Self Expression Magazine

31 Days: Wind Vs. Concrete

By Doulalovelou
Picture Last week my Life Group started a new study called "Chase" by Jennie Allen and while going through the first few pages of the Leader's Guide, I knew this study was going to rock my world.
As I read through "The Vision" portion of the guide I came across a verse that really struck me, one that I'm not sure I'd ever read before.

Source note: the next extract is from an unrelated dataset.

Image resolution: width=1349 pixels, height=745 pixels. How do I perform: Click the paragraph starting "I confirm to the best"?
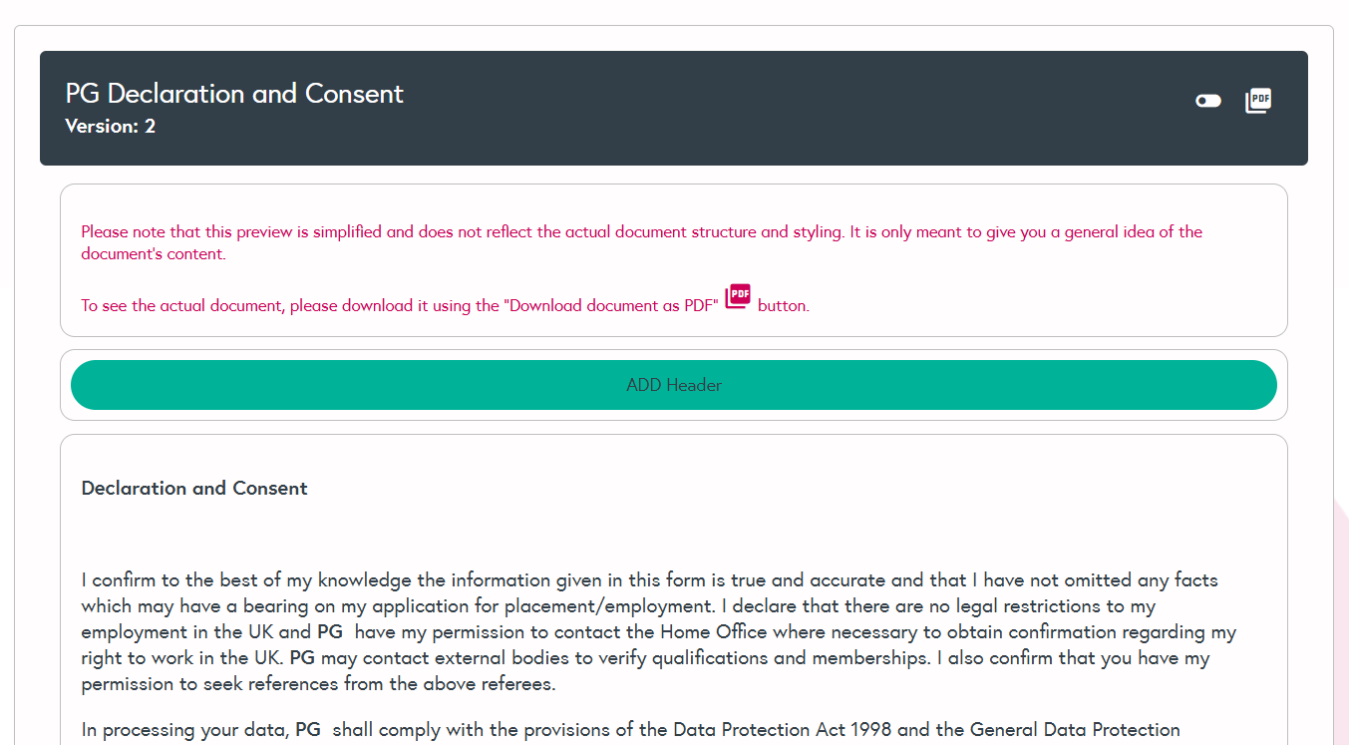point(648,631)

"I have seen everything that is done under the sun, and behold,
all is vanity and a striving after wind." - Ecclesiastes 1:14

As I sat for several minutes pondering that verse, I was snapped into a pretty intense reality check.
Every worldly thing I'm striving after, everything I think I want is WIND.
AIR.
VAPOR.
And it all has the potential to be gone in an instant. Nothing is for certain, nothing can be depended on.
Nothing but God.
So why do I try so hard? Why do I agonize over pointless things? Why do I get anxious about a life that I am not in control of? Why do I stress when things don't go exactly as I want them to?
Because I keep grasping at the wind instead of holding on to the concrete.
God is the concrete. He's the constant one. The dependable one. The everlasting one. He is the only thing that matters, because He's the only thing that lasts. For all eternity.
I sit and worry about my future and the state of the economy in America. I wonder if I'll ever have the type of life my parents had, the type of life I was blessed to grow up having. One that my parents worked damn hard for, but one that was more comfortable than most.
I get angry over politics, over the injustices in the world. Over the fact that restaurants throw out barrels of food each day while millions of people starve. I ache over the fact that my rental home has a beautiful, luscious, green lawn, while many only dream of having access to clean drinking water.
I fret over this, over that. Over things that, in the end, won't matter one iota. When can I get new tires? When will I have enough money to buy a couch? When am I going to meet a man to partner through life with?
I think about how selfish I sound and how silly it all seems.
What I want to and need to be focusing on is the unchanging things. Things that won't make one bit of difference in regards to my popularity status, things that probably make most people uncomfortable, and things that God calls me to do no matter what the cost.
These things are grounded. These things have the foundation of Christ. And these are the things that I want for my life.
I want to care more about what God thinks of me then what you think of me.
I want to spend more of my time serving His people, then serving my ego.
I want to give more of my money to noble, worthy causes instead of spending idiotic amounts of money on furnishings, clothes, and books that I'll only read once.
The things of this world will fade. The grass will dry up. The food will rot. The clothes will rip & tear.
But He will not change. His love, His grace, His mercy, and HIS MISSION will last forever and ever.  And that's what I want to be a part of. That's what I want to hold on to.